Re: [PATCH] kexec: Update vmcoreinfo after crash happened

From: Xunlei Pang
Date: Thu Mar 16 2017 - 09:38:21 EST


On 03/16/2017 at 09:18 PM, Baoquan He wrote:
> On 03/16/17 at 08:36pm, Xunlei Pang wrote:
>> On 03/16/2017 at 08:27 PM, Baoquan He wrote:
>>> Hi Xunlei,
>>>
>>> Did you really see this ever happened? Because the vmcore size estimate
>>> feature, namely --mem-usage option of makedumpfile, depends on the
>>> vmcoreinfo in 1st kernel, your change will break it.
>> Hi Baoquan,
>>
>> I can reproduce it using a kernel module which modifies the vmcoreinfo,
>> so it's a problem can actually happen.
>>
>>> If not, it could be not good to change that.
>> That's a good point, then I guess we can keep the crash_save_vmcoreinfo_init(),
>> and store again all the vmcoreinfo after crash. What do you think?
> Well, then it will make makedumpfile segfault happen too when execute
> below command in 1st kernel if it existed:
> makedumpfile --mem-usage /proc/kcore

Yes, if the initial vmcoreinfo data was modified before "makedumpfile --mem-usage", it might happen,
after all the system is going something wrong. And that's why we deploy kdump service at the very
beginning when the system has a low possibility of going wrong.
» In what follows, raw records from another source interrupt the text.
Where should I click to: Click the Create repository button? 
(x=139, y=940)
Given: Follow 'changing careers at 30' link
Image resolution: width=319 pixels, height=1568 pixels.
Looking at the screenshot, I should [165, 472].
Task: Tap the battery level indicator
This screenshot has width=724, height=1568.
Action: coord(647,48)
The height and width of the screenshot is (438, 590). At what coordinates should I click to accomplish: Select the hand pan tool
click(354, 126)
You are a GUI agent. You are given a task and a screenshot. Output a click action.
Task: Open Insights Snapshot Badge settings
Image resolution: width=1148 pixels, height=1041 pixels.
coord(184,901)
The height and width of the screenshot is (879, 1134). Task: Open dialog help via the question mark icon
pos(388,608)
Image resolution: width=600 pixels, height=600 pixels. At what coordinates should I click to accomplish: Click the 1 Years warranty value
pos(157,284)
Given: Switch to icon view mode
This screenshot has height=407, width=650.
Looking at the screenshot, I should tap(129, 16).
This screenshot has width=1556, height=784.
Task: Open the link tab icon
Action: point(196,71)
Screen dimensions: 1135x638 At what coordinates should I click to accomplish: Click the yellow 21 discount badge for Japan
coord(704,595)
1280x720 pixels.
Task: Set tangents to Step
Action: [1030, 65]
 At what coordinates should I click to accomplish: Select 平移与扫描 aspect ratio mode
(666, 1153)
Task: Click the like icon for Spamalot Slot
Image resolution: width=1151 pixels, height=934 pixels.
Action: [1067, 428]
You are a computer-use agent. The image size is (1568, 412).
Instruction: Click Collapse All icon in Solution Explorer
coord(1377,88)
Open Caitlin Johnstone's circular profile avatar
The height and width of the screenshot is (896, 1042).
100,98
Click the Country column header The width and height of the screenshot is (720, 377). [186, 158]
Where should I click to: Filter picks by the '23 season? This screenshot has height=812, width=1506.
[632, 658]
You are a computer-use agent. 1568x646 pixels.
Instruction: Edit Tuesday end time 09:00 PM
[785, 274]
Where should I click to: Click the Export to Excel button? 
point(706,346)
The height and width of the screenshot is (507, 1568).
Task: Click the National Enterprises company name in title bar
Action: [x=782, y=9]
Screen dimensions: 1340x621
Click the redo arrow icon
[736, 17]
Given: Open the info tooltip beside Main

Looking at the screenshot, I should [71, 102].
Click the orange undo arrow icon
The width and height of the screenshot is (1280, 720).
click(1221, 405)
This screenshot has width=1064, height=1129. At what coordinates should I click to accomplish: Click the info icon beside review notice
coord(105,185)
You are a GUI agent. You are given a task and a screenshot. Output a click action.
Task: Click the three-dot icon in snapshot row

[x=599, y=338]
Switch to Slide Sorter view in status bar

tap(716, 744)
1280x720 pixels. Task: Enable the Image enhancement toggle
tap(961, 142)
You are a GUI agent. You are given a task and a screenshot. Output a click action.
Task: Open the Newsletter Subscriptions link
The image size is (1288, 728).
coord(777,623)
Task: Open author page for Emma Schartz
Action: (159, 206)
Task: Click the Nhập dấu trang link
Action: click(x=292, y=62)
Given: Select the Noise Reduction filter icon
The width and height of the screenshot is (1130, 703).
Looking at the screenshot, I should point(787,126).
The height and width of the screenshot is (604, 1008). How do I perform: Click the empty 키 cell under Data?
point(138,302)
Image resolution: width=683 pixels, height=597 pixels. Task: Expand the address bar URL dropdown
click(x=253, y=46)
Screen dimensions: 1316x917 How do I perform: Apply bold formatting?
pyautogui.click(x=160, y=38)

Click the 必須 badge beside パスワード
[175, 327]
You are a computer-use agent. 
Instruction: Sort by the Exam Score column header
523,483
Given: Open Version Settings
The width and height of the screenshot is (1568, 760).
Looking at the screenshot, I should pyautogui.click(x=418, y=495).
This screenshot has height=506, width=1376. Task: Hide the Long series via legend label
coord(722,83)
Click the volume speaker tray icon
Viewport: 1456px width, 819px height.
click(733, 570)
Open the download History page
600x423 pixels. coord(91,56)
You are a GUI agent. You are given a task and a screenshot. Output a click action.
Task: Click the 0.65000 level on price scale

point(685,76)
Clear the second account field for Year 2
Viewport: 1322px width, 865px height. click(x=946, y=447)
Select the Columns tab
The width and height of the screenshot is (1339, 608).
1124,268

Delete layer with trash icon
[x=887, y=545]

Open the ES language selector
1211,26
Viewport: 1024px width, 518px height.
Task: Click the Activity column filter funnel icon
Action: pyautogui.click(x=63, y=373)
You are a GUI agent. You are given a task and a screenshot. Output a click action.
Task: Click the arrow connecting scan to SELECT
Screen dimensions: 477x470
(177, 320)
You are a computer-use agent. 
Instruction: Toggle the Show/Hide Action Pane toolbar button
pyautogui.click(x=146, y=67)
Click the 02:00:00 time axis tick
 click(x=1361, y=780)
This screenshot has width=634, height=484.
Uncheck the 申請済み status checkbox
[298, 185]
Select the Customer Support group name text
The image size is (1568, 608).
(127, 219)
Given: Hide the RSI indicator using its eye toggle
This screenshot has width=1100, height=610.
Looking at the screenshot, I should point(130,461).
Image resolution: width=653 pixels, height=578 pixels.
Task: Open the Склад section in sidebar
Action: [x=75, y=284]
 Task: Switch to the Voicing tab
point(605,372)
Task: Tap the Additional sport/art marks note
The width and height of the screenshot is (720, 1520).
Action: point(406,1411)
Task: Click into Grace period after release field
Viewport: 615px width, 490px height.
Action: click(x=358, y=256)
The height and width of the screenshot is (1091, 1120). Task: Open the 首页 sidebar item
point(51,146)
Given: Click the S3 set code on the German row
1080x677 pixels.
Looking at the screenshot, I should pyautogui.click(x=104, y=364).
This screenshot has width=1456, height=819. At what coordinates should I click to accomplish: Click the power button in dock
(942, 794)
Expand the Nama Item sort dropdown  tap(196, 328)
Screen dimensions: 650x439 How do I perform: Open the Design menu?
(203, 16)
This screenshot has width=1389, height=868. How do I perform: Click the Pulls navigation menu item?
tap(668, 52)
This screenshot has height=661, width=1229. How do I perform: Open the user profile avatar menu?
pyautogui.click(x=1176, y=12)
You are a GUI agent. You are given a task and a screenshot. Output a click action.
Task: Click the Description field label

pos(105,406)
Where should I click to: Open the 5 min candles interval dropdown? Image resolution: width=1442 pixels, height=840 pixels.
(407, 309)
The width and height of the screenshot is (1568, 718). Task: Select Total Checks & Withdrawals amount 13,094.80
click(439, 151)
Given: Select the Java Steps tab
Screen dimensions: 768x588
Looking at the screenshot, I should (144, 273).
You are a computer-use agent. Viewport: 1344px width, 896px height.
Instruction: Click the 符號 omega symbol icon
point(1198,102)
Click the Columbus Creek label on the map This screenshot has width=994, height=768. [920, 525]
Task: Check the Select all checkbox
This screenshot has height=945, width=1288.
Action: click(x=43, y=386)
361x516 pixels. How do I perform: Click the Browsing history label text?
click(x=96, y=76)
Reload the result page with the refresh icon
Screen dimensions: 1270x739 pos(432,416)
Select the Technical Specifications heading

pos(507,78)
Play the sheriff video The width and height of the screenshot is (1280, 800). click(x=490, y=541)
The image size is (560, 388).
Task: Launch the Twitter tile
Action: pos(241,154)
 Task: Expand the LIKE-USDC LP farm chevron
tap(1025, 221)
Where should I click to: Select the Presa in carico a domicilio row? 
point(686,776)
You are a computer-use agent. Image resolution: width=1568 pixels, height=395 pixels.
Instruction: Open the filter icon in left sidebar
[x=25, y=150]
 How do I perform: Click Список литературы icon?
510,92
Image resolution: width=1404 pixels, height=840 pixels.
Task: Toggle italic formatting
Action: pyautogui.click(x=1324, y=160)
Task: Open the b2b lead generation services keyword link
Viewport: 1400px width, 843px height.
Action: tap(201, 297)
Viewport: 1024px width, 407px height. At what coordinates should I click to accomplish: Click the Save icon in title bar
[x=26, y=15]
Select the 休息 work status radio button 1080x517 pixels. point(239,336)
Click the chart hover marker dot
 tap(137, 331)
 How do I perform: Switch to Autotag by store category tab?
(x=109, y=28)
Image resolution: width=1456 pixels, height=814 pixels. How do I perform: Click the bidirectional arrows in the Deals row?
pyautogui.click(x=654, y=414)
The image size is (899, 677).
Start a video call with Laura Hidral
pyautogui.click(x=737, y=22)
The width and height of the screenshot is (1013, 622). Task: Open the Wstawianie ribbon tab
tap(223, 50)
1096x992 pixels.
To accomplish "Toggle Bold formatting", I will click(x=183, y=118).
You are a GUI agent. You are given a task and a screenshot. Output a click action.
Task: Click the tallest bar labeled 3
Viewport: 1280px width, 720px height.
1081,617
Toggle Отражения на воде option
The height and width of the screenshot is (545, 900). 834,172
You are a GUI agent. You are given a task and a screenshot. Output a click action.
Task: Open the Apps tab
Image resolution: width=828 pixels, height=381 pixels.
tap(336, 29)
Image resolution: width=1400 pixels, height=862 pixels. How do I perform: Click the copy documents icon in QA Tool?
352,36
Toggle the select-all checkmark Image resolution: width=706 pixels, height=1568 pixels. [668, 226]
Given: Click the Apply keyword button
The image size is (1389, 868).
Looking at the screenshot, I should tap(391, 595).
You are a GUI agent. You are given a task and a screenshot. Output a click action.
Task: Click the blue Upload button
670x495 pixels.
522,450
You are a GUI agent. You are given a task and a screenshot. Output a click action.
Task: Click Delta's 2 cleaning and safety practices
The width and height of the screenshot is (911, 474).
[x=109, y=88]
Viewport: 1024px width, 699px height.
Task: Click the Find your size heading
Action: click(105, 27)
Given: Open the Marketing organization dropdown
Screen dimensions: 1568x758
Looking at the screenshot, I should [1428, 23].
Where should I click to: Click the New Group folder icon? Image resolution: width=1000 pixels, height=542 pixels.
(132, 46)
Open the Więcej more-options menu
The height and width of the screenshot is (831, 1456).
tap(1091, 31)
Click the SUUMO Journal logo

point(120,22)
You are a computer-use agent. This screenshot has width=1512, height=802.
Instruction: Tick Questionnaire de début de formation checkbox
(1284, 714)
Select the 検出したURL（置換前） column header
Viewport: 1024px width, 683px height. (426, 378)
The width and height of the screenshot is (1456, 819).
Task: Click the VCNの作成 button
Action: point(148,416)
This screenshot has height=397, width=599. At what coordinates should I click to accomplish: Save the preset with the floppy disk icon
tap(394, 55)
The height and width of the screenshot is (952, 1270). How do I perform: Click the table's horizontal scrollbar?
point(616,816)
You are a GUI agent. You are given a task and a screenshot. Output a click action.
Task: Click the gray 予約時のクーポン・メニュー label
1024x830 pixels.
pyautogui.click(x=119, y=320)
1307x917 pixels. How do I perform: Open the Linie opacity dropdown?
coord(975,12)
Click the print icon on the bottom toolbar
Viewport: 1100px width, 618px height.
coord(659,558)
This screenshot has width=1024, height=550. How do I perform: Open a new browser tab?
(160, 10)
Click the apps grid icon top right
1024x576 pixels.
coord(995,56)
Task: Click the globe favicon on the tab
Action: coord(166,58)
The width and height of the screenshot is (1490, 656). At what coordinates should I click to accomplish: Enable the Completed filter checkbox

But we have to guarantee kdump vmcore can be generated correctly as possible as it can.

>
> So we still need to face that problem and need fix it. vmcoreinfo_note
> is in kernel data area, how does module intrude into this area? And can
> we fix the module code?
>

Bugs always exist in products, we can't know what will happen and fix all the errors,
that's why we need kdump.

I think the following update should guarantee the correct vmcoreinfo for kdump.

---
kernel/kexec_core.c | 22 +++++++++++++++-------
1 file changed, 15 insertions(+), 7 deletions(-)

diff --git a/kernel/kexec_core.c b/kernel/kexec_core.c
index bfe62d5..0f7b328 100644
--- a/kernel/kexec_core.c
+++ b/kernel/kexec_core.c
@@ -1367,12 +1367,6 @@ static void update_vmcoreinfo_note(void)
final_note(buf);
}

-void crash_save_vmcoreinfo(void)
-{
- vmcoreinfo_append_str("CRASHTIME=%ld\n", get_seconds());
- update_vmcoreinfo_note();
-}
-
void vmcoreinfo_append_str(const char *fmt, ...)
{
va_list args;
@@ -1402,7 +1396,7 @@ phys_addr_t __weak paddr_vmcoreinfo_note(void)
return __pa_symbol((unsigned long)(char *)&vmcoreinfo_note);
}

-static int __init crash_save_vmcoreinfo_init(void)
+static void do_crash_save_vmcoreinfo_init(void)
{
VMCOREINFO_OSRELEASE(init_uts_ns.name.release);
VMCOREINFO_PAGESIZE(PAGE_SIZE);
@@ -1474,6 +1468,20 @@ static int __init crash_save_vmcoreinfo_init(void)
#endif

arch_crash_save_vmcoreinfo();
+}
+
+void crash_save_vmcoreinfo(void)
+{
+ /* Save again to protect vmcoreinfo from being modified */
+ vmcoreinfo_size = 0;
+ do_crash_save_vmcoreinfo_init();
+ vmcoreinfo_append_str("CRASHTIME=%ld\n", get_seconds());
+ update_vmcoreinfo_note();
+}
+
+static int __init crash_save_vmcoreinfo_init(void)
+{
+ do_crash_save_vmcoreinfo_init();
update_vmcoreinfo_note();

return 0;
--
1.8.3.1